Source data:
════════════════

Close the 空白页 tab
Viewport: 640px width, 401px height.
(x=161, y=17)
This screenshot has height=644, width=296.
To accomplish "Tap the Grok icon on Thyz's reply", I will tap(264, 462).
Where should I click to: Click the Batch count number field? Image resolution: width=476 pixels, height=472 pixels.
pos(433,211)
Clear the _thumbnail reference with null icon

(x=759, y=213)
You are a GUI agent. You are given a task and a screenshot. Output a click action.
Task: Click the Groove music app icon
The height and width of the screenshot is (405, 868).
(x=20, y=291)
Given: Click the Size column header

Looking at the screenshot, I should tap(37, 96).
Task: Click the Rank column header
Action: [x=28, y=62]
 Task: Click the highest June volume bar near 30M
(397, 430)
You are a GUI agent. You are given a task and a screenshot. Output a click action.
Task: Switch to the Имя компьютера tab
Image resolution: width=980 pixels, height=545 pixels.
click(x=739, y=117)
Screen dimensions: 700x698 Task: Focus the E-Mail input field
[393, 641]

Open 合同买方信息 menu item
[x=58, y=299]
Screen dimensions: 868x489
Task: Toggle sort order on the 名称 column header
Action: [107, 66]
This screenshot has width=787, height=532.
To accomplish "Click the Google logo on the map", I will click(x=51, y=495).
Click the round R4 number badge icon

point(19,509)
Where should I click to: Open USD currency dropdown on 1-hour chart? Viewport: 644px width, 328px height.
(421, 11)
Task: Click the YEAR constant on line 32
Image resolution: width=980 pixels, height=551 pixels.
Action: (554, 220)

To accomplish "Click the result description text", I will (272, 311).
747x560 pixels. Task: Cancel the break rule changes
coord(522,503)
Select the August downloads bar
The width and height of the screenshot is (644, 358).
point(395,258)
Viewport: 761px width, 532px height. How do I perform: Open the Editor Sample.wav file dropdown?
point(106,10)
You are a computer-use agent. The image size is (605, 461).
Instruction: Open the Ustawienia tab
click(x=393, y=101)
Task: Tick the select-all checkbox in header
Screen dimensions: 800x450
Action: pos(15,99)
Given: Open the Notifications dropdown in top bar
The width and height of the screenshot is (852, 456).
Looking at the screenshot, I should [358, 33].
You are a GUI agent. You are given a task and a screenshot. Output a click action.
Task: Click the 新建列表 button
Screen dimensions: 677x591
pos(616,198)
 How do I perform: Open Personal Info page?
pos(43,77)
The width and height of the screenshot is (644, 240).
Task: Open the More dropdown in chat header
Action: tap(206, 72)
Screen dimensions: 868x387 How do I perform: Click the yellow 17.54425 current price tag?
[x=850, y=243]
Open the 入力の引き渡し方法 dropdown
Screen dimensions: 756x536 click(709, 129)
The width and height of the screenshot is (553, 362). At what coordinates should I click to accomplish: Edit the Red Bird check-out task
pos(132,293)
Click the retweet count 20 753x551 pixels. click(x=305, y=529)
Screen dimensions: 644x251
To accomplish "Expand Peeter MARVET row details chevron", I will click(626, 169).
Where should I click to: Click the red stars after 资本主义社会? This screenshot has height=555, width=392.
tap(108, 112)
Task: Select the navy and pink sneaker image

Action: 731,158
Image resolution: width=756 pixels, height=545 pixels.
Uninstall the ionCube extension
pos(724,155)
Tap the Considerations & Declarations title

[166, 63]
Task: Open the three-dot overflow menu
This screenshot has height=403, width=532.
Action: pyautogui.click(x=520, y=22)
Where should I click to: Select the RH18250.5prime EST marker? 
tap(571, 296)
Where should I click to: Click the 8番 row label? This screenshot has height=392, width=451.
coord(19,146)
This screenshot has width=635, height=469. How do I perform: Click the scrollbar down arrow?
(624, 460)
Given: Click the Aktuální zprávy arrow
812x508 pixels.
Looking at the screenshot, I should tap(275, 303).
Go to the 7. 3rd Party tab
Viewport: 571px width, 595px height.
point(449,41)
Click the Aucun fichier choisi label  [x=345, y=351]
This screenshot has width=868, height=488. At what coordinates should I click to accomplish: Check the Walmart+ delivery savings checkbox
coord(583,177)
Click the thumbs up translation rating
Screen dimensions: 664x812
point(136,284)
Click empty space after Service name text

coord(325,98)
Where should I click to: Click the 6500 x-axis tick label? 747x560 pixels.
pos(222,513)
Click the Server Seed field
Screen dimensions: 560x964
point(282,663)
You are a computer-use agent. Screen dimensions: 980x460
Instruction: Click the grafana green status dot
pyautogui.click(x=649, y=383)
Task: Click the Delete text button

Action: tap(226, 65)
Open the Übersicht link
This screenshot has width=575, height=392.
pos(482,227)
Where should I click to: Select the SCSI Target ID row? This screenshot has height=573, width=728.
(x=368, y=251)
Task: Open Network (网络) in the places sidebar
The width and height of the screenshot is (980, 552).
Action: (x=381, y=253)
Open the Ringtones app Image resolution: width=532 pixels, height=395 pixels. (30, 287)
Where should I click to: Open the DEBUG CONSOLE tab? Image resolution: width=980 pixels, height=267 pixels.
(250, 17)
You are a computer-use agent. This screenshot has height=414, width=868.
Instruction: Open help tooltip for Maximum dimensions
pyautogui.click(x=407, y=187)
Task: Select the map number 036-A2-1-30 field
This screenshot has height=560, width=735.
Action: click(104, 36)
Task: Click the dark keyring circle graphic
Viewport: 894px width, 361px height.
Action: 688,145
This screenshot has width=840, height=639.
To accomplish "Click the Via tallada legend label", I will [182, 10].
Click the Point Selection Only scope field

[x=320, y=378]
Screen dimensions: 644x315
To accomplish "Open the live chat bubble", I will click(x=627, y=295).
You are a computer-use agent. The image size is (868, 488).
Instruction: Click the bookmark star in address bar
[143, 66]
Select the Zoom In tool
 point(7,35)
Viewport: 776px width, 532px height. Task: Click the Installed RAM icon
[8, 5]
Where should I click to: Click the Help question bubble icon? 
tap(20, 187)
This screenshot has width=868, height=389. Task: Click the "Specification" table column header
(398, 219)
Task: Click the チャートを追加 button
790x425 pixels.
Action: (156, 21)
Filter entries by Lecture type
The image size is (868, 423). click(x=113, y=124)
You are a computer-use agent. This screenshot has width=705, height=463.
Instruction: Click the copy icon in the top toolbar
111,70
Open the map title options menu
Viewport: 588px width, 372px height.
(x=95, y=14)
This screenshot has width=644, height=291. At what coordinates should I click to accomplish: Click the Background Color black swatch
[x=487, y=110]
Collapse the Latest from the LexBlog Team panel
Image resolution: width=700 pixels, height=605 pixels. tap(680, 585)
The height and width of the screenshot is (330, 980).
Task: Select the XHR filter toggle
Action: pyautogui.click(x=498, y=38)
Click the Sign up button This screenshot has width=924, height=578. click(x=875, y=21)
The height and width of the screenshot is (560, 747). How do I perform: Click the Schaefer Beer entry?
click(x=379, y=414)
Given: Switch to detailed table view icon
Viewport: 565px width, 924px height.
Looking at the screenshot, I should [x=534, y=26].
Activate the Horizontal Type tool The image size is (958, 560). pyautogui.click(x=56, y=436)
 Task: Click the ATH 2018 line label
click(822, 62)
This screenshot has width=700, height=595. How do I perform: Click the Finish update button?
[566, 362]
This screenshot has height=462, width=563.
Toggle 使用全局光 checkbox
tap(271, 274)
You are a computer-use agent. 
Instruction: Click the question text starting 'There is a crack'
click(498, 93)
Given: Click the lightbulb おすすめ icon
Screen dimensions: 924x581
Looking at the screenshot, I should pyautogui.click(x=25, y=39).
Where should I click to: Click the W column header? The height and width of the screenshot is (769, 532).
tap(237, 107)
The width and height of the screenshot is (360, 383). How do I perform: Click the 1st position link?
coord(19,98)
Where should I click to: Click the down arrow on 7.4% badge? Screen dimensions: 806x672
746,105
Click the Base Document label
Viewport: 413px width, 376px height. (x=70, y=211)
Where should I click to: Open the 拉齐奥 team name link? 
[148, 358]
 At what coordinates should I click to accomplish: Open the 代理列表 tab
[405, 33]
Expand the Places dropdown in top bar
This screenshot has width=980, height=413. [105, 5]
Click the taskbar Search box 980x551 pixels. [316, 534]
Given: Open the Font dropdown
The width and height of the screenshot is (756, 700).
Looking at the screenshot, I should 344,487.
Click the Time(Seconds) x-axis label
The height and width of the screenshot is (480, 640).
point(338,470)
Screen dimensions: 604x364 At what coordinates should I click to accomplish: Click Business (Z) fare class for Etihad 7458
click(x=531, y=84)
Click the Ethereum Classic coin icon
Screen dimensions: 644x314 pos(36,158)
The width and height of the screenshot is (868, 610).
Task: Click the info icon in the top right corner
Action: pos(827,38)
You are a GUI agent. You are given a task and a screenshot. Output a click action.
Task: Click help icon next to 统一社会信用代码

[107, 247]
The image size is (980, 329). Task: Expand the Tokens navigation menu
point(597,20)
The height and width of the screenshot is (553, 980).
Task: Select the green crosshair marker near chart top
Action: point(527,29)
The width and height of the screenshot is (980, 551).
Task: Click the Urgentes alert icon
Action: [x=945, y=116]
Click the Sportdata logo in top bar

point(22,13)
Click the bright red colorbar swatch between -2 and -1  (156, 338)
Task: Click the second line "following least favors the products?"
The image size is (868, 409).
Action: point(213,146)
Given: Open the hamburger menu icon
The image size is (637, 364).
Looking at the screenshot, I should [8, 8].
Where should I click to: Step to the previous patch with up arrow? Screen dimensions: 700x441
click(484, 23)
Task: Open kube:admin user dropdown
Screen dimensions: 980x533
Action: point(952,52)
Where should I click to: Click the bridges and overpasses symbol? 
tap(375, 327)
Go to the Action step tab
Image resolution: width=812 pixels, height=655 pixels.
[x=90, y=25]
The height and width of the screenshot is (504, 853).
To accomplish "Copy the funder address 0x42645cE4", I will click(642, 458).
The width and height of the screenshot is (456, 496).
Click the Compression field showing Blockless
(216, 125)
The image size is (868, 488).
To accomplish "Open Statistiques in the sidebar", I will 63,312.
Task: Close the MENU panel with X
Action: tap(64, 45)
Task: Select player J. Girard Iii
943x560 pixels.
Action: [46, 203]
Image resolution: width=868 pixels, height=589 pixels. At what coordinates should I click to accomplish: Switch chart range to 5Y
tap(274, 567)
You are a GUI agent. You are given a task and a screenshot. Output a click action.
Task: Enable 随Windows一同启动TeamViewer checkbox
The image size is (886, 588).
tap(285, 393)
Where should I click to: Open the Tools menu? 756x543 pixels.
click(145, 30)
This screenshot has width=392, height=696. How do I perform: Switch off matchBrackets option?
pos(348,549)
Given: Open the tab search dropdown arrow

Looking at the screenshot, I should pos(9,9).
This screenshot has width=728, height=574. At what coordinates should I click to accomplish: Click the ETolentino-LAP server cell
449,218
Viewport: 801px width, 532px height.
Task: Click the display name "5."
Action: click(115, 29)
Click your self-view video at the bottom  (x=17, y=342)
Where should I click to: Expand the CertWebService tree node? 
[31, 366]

════════════════

- _WORK TO BE COMPLETED_
Only the lines above starting with the one with "Task: Click the Delete text button" and going through the one with "has height=414, width=868." are to be copied, word for word and with both ends kept.

- _WORKED SOLUTION_
Task: Click the Delete text button

Action: tap(226, 65)
Open the Übersicht link
This screenshot has width=575, height=392.
pos(482,227)
Where should I click to: Select the SCSI Target ID row? This screenshot has height=573, width=728.
(x=368, y=251)
Task: Open Network (网络) in the places sidebar
The width and height of the screenshot is (980, 552).
Action: (x=381, y=253)
Open the Ringtones app Image resolution: width=532 pixels, height=395 pixels. (30, 287)
Where should I click to: Open the DEBUG CONSOLE tab? Image resolution: width=980 pixels, height=267 pixels.
(250, 17)
You are a computer-use agent. This screenshot has height=414, width=868.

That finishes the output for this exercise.